Suddenly, to the amazement of every one in the boat, for all heads were turned toward the schooner, a man appeared, boldly running over her deck. Shirley and Burke instantly raised their rifles, but dropped them again. There was a shout from Maka, and an exclamation from the prisoner. Then the man on deck stooped close to the rail and was lost to their sight, but almost instantly he reappeared again, holding in front of him a struggling pair of legs, feet uppermost. Then, upon the rail, appeared a man’s head and body; but it only remained there for an instant, for his legs were raised still higher by the person behind him, and were then propelled outward with such force that he went headlong overboard. Then the man on deck sprang to the top of the rail, regardless of the rolling of the vessel in the gentle swell, and waved his hands above his head.

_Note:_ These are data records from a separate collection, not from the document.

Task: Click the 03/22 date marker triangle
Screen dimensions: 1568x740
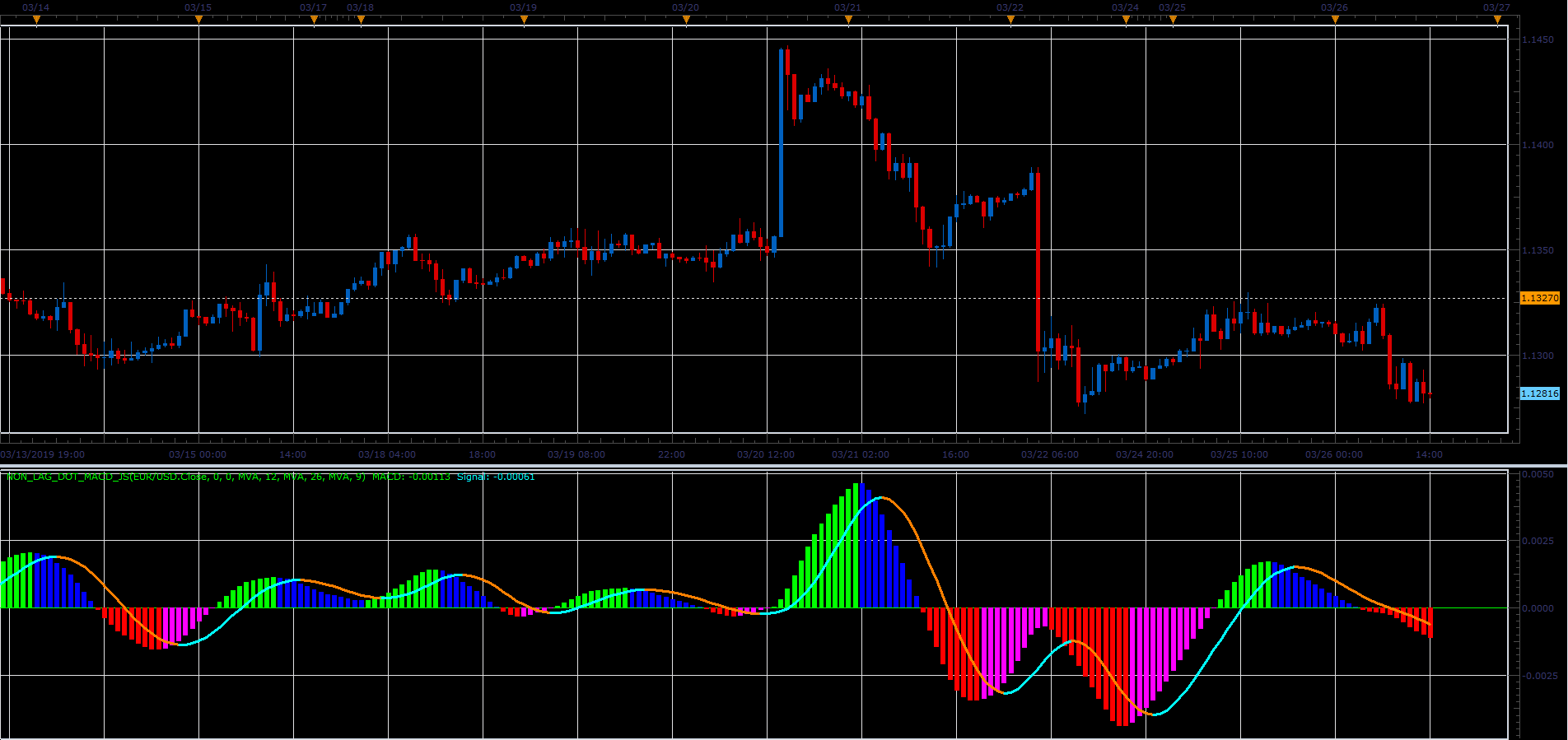Action: [1010, 21]
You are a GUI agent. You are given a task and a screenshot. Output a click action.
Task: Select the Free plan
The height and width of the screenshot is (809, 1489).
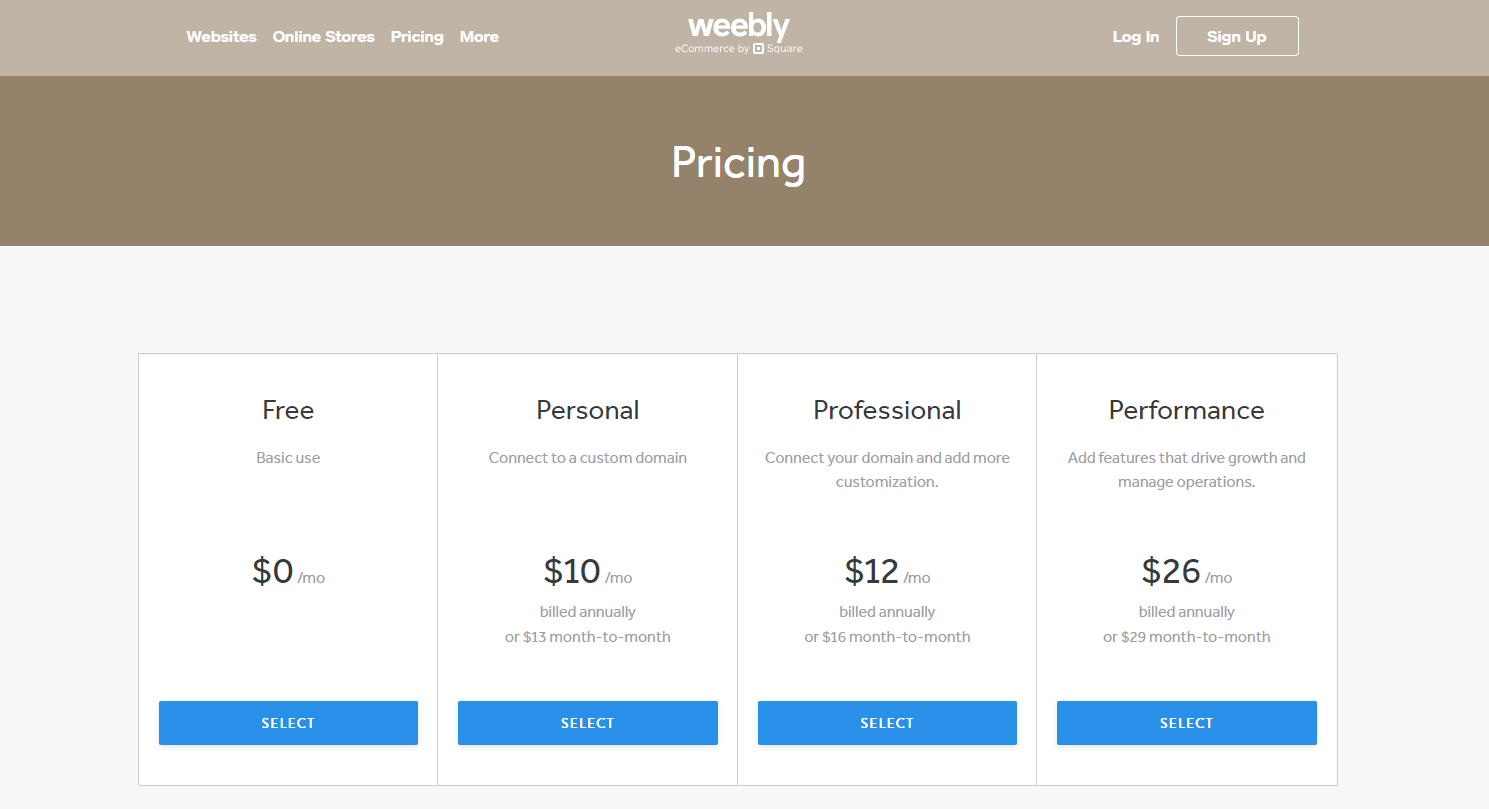[288, 722]
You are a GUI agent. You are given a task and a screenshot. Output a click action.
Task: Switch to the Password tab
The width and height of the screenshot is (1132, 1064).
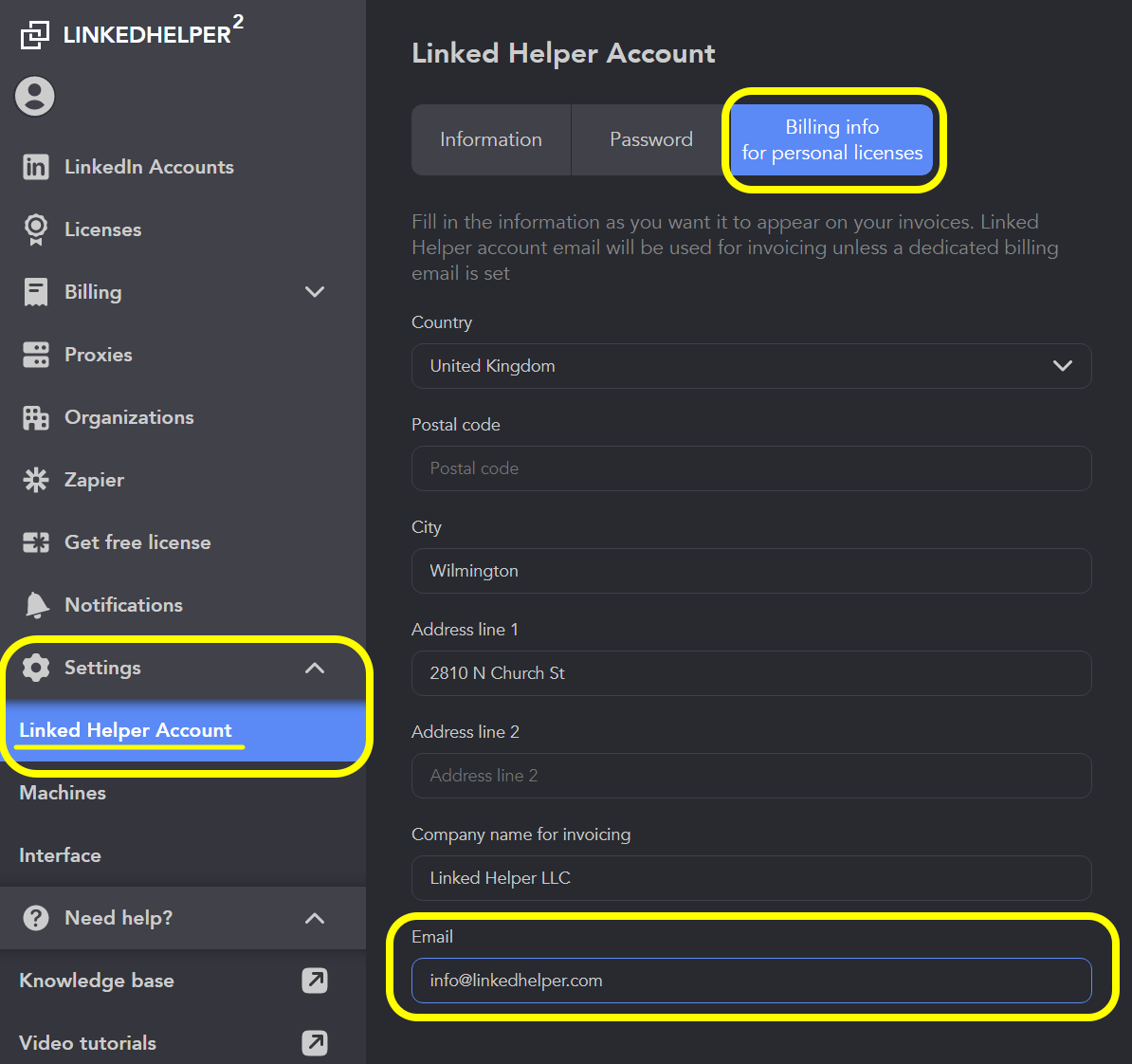coord(650,139)
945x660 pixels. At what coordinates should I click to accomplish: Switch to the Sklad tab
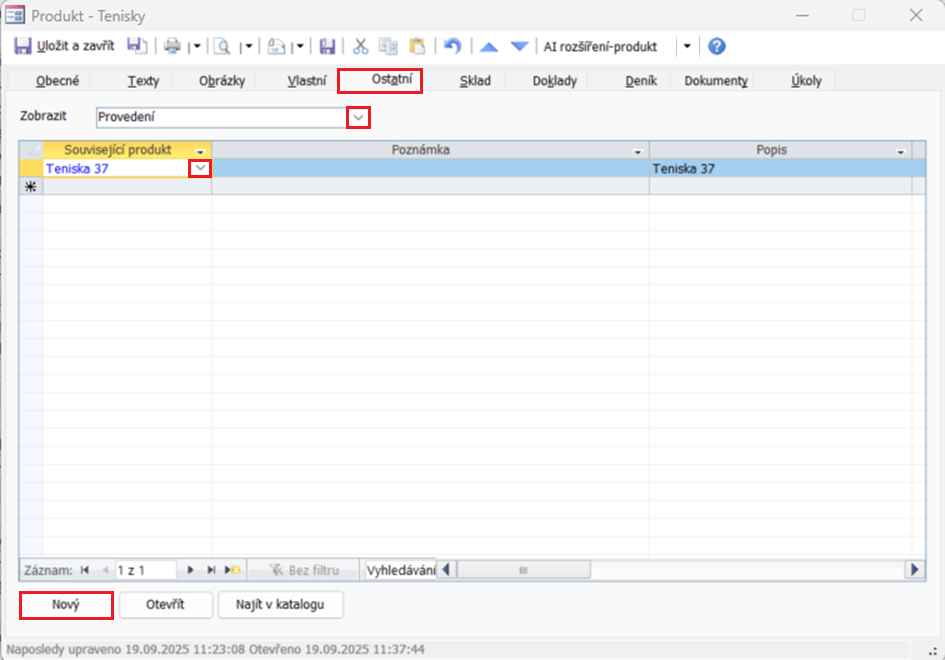click(475, 81)
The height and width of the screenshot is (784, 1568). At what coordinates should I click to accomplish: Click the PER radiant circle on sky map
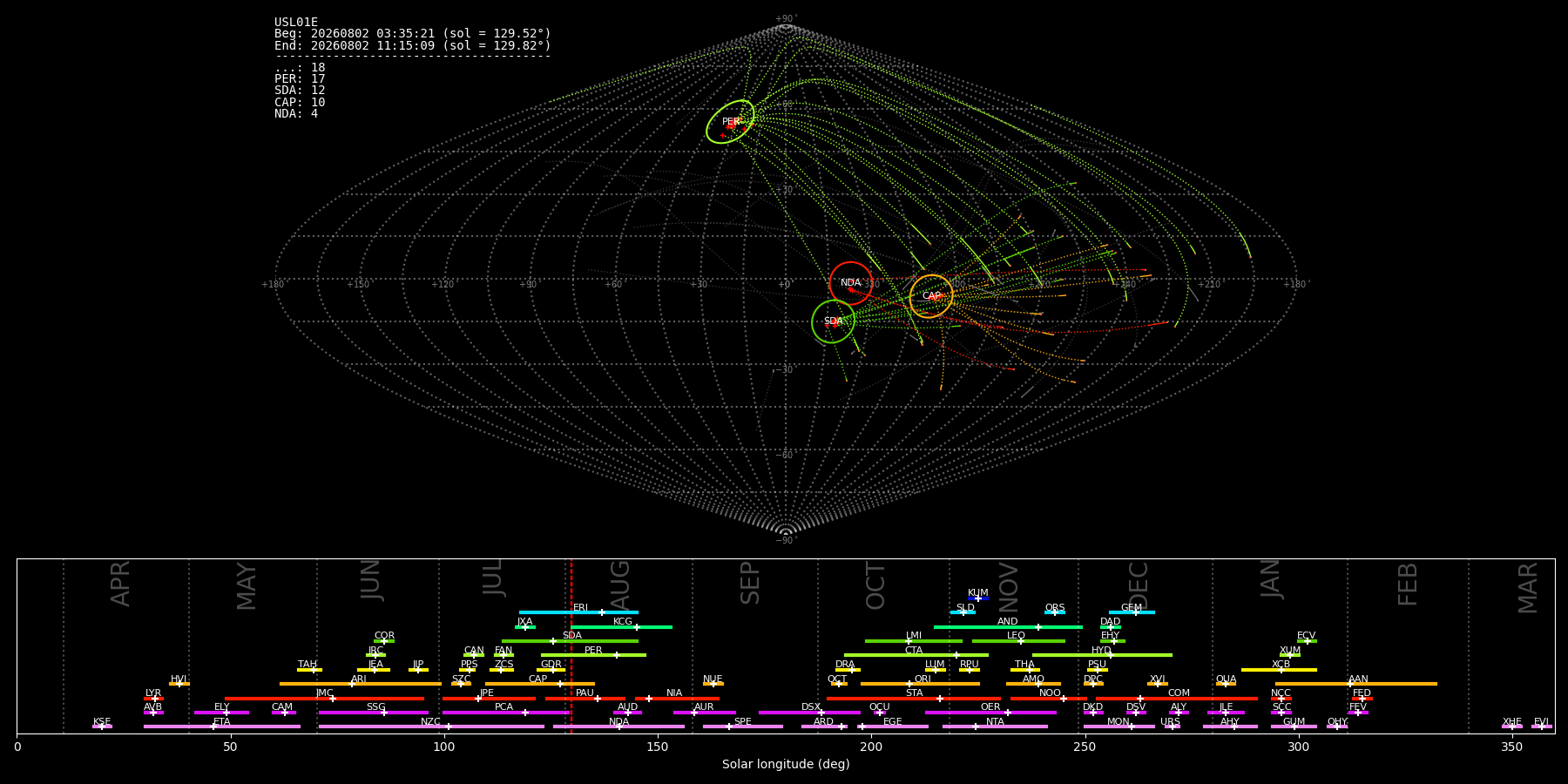pos(730,122)
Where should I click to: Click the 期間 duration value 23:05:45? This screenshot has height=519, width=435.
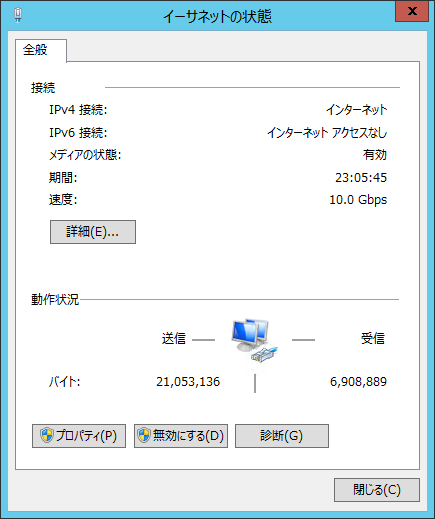[361, 178]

“Inkspot!” shouted the captain. “Pull away, you fellows! Pull!”
The tall, barefooted negro sprang to the deck from his perilous position, and soon reappeared with a line ready to throw to the boat.
In a few minutes they reached the vessel, and the boat was quickly made fast, and very soon they were on board. When he saw his old friends and associates upon the deck, Inkspot retired a little distance and fell upon his knees.